If you tell someone you are going somwhere, and then you say "would you like to come with me"...that is 100% an invitation.

Ladyfrog59 · 12/04/2023 18:43

Just tell her you're no longer going

OhcantthInkofaname · 12/04/2023 18:47

FrenchandSaunders · 11/04/2023 11:42

I would use your DD as an excuse, say she's been looking forward to a bit of 1-1 with her mum and the dynamics would change if she attended.

^This.

Toomuchtrouble4me · 12/04/2023 19:36

SnowfallSnowball · 11/04/2023 11:40

Hello all

I have a bit of a dilemma and hoping to ask for advice. Apologies for the length. I have a friend who I’ve known for several years, we get on really well, meet up for lunch/dinners etc, well you get the idea - friends!

Anyway we have been away twice, once was a weekend European city break and the other a UK city break. After both occasions I said to myself ‘I’m not doing that again!’ for various reasons.

I met up with her recently and we were talking about holidays and she asked where I’m planning to go for Christmas (I always plan my holidays well in advance!) and I told her and she was really in awe, through my excitement (stupidity!) I said ‘do you wanna come?’ and she said ‘yes, absolutely’. I talked about my plans of what I want to do etc but after giving it some thought I really don’t want her to go away with her and she recently messaged me asking me what dates I’m booking.

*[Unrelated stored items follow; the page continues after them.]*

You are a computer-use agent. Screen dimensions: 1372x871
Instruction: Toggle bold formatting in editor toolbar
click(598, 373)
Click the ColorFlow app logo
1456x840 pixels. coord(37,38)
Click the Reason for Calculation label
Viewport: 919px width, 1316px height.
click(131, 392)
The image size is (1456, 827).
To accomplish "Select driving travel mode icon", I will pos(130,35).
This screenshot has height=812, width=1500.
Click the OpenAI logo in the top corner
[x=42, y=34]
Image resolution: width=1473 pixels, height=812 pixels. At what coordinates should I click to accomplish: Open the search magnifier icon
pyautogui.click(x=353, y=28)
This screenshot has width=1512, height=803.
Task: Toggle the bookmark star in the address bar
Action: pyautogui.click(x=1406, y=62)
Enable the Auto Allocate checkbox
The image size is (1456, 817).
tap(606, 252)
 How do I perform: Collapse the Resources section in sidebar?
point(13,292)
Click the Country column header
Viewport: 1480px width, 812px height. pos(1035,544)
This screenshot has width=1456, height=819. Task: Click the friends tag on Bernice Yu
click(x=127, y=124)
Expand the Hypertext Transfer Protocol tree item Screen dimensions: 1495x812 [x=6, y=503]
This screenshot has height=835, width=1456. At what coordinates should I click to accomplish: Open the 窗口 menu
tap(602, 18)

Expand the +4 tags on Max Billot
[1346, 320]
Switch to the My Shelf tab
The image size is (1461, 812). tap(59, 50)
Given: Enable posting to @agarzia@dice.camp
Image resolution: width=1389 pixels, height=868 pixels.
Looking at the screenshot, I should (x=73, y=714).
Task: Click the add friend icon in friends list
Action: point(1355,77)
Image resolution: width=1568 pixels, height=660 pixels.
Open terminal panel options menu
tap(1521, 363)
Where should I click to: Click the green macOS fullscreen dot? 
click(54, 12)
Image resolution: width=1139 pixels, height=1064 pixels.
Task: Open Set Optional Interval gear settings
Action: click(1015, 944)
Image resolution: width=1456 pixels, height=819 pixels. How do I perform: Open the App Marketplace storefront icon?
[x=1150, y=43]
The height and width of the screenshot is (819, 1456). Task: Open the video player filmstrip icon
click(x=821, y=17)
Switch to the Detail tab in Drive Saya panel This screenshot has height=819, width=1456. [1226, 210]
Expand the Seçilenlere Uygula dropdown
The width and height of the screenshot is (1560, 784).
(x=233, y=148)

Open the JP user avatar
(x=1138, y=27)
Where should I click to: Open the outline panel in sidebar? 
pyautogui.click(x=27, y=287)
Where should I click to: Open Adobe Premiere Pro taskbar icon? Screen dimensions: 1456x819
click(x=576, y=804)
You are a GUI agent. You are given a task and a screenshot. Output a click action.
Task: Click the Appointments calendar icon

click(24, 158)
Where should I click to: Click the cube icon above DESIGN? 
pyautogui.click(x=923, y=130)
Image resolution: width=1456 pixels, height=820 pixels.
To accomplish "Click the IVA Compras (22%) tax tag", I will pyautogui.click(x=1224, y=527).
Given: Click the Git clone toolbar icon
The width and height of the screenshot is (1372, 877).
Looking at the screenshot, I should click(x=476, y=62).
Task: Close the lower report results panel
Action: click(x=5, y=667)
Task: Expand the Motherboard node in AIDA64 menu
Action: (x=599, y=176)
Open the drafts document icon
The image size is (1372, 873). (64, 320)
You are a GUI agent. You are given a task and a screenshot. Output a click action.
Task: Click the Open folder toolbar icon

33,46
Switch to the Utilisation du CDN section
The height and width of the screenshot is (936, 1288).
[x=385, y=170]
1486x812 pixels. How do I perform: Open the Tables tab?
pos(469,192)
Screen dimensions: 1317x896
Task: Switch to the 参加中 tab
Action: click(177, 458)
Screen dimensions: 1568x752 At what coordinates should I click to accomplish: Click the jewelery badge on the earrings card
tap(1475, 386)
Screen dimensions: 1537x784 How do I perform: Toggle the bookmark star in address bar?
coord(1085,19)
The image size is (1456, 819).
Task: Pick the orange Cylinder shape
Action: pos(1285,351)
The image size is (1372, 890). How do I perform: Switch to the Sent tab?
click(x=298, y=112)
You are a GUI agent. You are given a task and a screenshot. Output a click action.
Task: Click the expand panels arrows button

How do I say nicely, “I’ve actually changed my mind and I don’t want you to come”. I should point out that it’s my daughter (16) and I that will be going.

Thanks!

Blame daughter - she really wants just her and mum time and feels that she’ll either feel in the way or excluded, true actually, 3’s a crowd etc. blame daughter.

SnowfallSnowball · 12/04/2023 20:13

Well she replied and said “don’t stress it’s cool, I’m not pissed off just disappointed as I got excited but it’s no problem, let’s catch up soon”

All sorted!

OP posts:
LoisLane66 · 12/04/2023 20:14

I'd say that you and your daughter have decided not to go anywhere after all, for a number of reasons which you don't want to go into. Just tell her that you were a bit over enthusiastic about it and have decided not to go this year. Tell her you might be going next year (which isn't exactly a lie) but no set plans for Xmas 2023. Then change the subject.
Tackle it now, then she can't complain about you letting her dream about the perfect Christmas holiday.